#### Data listing

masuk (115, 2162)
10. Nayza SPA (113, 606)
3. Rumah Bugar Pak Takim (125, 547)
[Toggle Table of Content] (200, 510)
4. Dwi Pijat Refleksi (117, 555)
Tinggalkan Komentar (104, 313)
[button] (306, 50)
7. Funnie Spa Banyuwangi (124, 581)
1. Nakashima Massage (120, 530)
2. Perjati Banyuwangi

########

> [Required work]:
Retype exactly the lines from the one containing "7. Funnie Spa Banyuwangi (124, 581)" through the end of the data. Add nothing.

> [Written answer]:
7. Funnie Spa Banyuwangi (124, 581)
1. Nakashima Massage (120, 530)
2. Perjati Banyuwangi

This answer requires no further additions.